«El aumento del cerebro implicó una reducción del rostro humano»
Juan Antonio Pérez, profesor de Paleontología. Ha liderado una investigación sobre cómo evolucionó la cara hace 2,5 millones de años y lo que significó para la especie
J. J. Buiza
Martes, 3 de noviembre 2015, 00:18
Juan Antonio Pérez Claros se considera «absolutamente» un paleontólogo vocacional. Tanto que estuvo años realizando investigaciones por su cuenta sin cobrar un duro hasta que, cuando cumplió 35, recibió su primera beca postdoctoral. Ya en el instituto empezó a leer al famoso paleontólogo Stephen Jay Gould y, estando en la carrera, las enseñanzas que recibió de los catedráticos José María González Donoso y Paul Palmqvist le terminaron por convencer de que esa era la rama en la que quería especializarse.

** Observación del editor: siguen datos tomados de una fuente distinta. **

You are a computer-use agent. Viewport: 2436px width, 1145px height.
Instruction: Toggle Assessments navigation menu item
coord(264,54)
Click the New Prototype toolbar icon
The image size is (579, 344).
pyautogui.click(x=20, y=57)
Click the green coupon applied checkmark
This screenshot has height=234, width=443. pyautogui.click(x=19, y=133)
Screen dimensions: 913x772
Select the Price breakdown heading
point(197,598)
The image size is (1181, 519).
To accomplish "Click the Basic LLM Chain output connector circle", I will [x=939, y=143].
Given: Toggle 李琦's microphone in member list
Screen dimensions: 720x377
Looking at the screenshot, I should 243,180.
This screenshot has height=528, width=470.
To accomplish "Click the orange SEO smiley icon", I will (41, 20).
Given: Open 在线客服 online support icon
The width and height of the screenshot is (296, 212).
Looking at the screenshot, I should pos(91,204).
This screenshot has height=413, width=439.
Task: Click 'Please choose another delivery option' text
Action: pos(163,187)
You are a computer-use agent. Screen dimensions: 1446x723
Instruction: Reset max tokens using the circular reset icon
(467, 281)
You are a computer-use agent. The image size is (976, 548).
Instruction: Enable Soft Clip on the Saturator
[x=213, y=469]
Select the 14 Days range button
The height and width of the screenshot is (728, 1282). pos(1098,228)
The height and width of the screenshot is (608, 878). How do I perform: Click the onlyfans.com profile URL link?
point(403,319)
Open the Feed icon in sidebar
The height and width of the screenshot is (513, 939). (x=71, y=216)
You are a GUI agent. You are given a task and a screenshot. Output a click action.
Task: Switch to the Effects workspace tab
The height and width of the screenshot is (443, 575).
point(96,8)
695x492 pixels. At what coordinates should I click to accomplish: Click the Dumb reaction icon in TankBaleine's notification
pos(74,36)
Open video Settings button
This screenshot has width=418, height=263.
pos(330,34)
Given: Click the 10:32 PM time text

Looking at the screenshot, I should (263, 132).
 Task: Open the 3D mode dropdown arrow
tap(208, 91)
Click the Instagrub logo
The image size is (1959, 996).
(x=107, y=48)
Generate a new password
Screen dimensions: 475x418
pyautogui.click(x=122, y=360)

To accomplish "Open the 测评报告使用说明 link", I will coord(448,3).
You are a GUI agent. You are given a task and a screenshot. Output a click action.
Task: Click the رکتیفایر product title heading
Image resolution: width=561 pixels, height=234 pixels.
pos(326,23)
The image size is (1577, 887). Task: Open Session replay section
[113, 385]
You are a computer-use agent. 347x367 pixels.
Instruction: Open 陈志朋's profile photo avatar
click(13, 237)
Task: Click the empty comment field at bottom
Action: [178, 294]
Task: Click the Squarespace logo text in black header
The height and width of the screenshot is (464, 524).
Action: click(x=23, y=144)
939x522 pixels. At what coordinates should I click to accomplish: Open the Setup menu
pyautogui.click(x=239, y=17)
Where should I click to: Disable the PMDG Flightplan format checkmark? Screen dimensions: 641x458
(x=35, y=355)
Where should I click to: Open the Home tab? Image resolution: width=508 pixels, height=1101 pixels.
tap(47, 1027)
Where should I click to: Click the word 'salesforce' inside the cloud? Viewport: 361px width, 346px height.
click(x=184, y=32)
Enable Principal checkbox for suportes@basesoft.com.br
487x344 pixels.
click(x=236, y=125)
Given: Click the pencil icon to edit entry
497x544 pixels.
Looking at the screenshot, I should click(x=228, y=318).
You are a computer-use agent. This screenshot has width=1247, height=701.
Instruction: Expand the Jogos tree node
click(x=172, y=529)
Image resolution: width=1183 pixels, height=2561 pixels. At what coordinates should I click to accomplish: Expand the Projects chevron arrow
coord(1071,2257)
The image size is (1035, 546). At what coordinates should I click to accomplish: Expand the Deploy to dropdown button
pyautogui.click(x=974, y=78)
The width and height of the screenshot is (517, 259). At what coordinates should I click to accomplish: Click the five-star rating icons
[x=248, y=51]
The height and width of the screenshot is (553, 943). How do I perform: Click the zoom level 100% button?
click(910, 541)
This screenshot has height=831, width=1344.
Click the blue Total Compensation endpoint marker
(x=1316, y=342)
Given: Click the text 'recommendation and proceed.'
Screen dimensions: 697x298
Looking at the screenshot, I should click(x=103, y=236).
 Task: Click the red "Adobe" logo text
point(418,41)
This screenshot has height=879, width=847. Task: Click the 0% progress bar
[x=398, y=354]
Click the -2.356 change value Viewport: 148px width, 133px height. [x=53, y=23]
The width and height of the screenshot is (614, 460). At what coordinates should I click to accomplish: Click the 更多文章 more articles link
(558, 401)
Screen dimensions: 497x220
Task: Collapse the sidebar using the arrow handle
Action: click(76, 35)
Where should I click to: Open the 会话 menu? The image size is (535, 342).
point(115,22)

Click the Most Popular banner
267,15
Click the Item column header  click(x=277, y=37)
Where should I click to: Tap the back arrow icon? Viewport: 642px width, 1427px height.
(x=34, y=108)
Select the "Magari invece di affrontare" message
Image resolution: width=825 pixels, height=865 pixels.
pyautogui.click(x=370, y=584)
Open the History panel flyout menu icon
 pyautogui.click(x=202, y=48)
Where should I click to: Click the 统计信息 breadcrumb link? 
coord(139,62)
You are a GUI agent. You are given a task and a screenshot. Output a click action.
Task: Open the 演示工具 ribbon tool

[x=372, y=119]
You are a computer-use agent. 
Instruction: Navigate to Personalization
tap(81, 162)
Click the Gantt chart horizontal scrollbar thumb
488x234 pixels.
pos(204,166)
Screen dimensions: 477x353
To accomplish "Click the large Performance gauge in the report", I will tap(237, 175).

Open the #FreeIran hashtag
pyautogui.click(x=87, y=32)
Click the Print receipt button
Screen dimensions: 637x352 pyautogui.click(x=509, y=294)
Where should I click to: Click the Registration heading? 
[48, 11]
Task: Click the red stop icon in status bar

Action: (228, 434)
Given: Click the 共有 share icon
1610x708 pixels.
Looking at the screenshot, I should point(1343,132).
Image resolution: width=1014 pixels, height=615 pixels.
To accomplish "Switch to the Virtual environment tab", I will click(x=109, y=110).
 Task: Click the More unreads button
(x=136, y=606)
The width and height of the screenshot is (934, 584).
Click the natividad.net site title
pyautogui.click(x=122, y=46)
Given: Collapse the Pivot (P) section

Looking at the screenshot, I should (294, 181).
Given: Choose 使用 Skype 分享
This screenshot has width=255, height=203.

«La evolución es una idea unificadora de la Biología, es lo que da sentido a toda esta disciplina que engloba a su vez multitud de campos: Zoología, Botánica, Genética, etcétera. Como dijo el gran genético Theodosius Dobzhansky, nada en Biología tiene sentido si no es a la luz de la evolución», resume este profesor titular de Paleontología, y miembro del Departamento de Ecología y Geología de la UMA. A sus 48 años, este malagueño ha liderado un nuevo estudio que aporta un importante cambio de enfoque al debate científico sobre cómo evolucionaron el cráneo y el rostro humano.
Hasta ahora, la discusión sobre la relación entre los dos principales complejos craneales, la cara y la bóveda del cráneo, se centraba en conocer, por un lado, si en unos grupos funcionaban como un todo integrado, mientras que en otros ambos complejos cambiaban de forma independiente.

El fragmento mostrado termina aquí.